Each line from the one with "Task: Click red" to the final line of the data must be reproduced exactly, and no other line may appear.

Data for analysis below:

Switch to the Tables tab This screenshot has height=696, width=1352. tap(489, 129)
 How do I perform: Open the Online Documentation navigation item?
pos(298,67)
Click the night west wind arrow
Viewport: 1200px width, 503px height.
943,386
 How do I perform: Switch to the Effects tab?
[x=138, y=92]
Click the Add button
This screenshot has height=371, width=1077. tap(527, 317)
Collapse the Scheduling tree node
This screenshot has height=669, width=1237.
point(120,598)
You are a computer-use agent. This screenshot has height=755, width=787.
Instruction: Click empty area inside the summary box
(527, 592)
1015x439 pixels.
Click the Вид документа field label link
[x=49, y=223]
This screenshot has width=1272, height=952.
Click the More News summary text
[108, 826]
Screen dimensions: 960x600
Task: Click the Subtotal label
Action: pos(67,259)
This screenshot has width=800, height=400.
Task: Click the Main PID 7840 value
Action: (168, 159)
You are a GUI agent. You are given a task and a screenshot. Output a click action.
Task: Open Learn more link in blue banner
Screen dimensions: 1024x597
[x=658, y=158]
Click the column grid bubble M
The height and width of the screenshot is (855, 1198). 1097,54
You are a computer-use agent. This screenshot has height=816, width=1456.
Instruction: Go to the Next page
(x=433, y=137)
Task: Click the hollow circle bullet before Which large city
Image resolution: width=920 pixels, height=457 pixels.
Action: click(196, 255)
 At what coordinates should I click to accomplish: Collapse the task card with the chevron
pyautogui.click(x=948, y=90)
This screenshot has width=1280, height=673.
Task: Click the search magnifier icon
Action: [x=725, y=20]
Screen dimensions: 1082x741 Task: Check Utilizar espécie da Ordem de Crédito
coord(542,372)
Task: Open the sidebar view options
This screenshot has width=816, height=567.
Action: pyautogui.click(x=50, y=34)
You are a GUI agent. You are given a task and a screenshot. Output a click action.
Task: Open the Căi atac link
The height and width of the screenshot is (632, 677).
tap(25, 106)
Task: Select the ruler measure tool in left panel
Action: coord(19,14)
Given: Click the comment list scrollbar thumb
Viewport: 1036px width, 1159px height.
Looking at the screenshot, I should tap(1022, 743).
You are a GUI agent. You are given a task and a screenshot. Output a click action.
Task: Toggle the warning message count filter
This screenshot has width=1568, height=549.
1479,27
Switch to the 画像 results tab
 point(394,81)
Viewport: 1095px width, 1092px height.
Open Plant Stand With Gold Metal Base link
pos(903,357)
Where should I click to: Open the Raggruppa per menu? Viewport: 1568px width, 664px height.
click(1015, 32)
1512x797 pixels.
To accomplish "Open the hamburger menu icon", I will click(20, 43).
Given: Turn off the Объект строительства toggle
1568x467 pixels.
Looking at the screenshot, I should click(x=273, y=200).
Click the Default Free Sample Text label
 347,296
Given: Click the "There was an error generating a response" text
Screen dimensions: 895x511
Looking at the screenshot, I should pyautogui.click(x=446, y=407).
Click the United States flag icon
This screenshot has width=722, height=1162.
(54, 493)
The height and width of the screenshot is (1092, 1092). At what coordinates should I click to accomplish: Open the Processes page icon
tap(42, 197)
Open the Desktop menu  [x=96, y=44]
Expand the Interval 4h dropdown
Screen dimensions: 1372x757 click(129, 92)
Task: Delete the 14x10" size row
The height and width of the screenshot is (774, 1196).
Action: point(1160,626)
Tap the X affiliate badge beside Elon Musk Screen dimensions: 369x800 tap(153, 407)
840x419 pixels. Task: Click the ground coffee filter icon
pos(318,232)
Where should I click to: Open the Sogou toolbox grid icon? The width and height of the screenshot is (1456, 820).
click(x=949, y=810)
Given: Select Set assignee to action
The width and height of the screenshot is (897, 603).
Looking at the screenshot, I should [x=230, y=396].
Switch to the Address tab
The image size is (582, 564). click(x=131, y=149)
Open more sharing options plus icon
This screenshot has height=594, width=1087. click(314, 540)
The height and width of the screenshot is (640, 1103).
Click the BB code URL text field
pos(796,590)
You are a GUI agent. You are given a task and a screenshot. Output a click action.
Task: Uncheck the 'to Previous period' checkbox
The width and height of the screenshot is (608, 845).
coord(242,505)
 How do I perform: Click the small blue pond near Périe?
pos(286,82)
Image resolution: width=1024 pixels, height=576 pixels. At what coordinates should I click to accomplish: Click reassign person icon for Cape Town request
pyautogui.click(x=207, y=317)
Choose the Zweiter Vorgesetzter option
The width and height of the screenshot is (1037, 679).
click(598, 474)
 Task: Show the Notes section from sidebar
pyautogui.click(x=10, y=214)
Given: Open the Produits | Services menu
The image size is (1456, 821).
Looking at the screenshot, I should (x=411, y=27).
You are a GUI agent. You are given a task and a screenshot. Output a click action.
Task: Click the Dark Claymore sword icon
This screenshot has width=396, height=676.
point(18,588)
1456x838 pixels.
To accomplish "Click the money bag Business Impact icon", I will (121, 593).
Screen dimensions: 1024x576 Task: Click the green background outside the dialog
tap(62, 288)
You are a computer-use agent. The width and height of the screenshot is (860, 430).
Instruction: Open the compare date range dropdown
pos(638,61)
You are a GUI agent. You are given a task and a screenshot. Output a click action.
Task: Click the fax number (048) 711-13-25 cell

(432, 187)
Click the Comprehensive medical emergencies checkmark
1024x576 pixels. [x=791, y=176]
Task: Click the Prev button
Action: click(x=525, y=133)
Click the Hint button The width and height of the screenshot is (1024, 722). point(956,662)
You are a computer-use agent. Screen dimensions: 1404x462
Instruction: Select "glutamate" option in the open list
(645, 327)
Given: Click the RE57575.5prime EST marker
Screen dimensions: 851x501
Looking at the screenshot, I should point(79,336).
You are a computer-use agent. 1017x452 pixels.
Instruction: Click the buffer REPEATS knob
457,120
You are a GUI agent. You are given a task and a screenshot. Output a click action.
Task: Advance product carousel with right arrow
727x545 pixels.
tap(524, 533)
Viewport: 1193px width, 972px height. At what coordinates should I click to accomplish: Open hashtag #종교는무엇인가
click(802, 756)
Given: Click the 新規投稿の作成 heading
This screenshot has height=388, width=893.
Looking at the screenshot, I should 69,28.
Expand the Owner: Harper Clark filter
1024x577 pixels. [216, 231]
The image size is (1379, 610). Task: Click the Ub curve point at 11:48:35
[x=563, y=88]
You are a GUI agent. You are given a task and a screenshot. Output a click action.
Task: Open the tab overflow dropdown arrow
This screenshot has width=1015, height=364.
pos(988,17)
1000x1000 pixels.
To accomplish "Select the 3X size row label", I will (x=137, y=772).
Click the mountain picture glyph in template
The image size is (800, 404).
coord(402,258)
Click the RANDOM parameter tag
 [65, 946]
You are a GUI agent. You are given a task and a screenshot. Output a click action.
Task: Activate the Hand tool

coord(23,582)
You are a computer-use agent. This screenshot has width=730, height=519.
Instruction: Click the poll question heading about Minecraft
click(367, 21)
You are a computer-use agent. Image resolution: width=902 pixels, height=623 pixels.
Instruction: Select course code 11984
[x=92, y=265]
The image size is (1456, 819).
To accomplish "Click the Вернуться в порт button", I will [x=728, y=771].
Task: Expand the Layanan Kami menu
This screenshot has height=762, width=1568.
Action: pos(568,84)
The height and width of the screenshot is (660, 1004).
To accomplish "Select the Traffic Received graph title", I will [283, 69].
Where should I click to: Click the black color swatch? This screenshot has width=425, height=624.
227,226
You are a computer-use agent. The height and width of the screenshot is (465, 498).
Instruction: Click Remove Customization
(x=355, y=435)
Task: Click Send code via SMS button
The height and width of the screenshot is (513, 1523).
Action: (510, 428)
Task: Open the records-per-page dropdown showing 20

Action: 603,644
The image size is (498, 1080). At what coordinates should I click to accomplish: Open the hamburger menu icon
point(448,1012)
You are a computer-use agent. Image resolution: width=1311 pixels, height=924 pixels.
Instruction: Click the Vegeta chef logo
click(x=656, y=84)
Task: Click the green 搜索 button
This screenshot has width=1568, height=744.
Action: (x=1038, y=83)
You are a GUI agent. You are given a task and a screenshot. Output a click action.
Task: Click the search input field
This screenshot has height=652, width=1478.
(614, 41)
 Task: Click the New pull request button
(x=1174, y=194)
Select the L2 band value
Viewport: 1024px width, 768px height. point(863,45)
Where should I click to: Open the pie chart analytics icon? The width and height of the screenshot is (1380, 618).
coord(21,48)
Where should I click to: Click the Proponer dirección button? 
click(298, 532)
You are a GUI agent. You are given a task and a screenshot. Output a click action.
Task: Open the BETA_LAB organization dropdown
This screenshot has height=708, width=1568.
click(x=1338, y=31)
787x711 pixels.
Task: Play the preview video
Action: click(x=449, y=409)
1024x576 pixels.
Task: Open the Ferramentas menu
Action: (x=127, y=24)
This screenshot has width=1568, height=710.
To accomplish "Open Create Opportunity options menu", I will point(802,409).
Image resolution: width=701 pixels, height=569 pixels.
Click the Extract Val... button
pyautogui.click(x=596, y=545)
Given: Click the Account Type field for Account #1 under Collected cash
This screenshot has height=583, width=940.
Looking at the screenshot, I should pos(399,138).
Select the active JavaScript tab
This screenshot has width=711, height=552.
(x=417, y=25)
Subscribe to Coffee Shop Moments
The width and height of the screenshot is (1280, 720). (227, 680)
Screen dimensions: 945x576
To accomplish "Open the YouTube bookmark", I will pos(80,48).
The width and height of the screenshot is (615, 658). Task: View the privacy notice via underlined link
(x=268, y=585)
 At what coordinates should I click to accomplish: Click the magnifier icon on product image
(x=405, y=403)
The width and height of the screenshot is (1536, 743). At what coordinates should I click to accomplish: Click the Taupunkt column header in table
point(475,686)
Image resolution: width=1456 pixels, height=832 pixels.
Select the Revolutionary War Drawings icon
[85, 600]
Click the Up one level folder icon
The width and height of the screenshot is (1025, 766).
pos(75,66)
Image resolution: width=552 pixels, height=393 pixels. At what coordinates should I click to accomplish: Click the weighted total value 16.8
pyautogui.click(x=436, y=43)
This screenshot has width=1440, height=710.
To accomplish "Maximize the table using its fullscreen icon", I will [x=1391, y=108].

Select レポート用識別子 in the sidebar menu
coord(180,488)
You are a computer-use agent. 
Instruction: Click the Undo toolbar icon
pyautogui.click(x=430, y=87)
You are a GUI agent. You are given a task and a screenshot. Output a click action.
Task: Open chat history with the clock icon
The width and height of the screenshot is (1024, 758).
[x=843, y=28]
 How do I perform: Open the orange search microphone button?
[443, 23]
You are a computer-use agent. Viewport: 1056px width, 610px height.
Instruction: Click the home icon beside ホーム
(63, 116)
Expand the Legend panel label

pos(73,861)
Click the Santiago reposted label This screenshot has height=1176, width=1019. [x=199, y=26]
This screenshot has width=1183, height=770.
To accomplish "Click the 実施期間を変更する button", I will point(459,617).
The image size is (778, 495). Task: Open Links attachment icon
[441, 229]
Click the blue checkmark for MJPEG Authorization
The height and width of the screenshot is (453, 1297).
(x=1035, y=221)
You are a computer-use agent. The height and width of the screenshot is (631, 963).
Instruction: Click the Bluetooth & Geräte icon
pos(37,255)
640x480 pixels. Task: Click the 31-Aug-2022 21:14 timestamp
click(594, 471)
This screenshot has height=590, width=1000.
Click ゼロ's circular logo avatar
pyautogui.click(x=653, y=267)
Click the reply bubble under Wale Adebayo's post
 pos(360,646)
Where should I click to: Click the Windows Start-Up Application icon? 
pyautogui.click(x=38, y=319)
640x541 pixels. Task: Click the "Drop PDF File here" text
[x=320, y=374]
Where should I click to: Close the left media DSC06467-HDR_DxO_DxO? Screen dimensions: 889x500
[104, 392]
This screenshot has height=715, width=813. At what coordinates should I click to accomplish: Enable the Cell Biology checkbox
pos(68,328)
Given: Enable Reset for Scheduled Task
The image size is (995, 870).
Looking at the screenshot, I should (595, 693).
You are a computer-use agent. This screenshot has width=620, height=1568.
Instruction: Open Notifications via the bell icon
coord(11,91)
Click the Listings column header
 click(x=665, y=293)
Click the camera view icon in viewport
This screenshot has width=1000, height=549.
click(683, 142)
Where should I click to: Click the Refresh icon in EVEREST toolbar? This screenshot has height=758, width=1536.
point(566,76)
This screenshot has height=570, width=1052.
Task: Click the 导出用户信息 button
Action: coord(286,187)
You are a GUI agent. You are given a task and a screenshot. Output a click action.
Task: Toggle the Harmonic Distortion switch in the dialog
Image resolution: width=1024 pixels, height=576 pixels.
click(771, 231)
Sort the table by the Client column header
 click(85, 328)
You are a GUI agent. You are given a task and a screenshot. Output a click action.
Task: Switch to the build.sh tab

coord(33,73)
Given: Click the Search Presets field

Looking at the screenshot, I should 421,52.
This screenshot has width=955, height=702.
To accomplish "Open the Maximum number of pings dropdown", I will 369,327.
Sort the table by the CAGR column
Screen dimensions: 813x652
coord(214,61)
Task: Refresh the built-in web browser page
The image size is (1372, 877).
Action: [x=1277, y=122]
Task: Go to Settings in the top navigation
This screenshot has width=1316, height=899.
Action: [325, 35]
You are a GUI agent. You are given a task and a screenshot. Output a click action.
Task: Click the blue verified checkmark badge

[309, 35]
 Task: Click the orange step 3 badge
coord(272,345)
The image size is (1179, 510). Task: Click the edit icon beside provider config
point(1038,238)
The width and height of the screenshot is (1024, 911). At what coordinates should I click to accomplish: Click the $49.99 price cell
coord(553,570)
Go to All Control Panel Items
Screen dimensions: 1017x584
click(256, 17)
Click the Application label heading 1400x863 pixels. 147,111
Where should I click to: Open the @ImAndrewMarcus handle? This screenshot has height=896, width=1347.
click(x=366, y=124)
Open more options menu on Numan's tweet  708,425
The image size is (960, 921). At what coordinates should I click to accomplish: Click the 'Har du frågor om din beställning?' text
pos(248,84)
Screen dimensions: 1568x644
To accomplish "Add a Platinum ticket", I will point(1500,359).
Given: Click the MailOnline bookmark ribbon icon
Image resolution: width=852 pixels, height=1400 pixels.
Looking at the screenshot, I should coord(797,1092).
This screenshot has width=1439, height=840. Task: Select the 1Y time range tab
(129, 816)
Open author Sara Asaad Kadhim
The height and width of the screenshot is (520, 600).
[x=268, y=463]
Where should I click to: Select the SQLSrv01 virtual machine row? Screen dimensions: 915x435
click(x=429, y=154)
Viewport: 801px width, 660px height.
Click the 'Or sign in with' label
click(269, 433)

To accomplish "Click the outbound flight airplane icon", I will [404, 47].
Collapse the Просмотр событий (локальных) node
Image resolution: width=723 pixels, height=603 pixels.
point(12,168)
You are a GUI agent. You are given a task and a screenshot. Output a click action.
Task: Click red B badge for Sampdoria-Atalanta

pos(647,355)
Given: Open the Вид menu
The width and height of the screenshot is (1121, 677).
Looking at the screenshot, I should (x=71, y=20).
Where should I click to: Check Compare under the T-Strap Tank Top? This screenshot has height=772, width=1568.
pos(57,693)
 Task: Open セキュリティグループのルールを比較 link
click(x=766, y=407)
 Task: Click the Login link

End of Data for analysis.

Answer box >>
Task: Click red B badge for Sampdoria-Atalanta

pos(647,355)
Given: Open the Вид menu
The width and height of the screenshot is (1121, 677).
Looking at the screenshot, I should (x=71, y=20).
Where should I click to: Check Compare under the T-Strap Tank Top? This screenshot has height=772, width=1568.
pos(57,693)
 Task: Open セキュリティグループのルールを比較 link
click(x=766, y=407)
 Task: Click the Login link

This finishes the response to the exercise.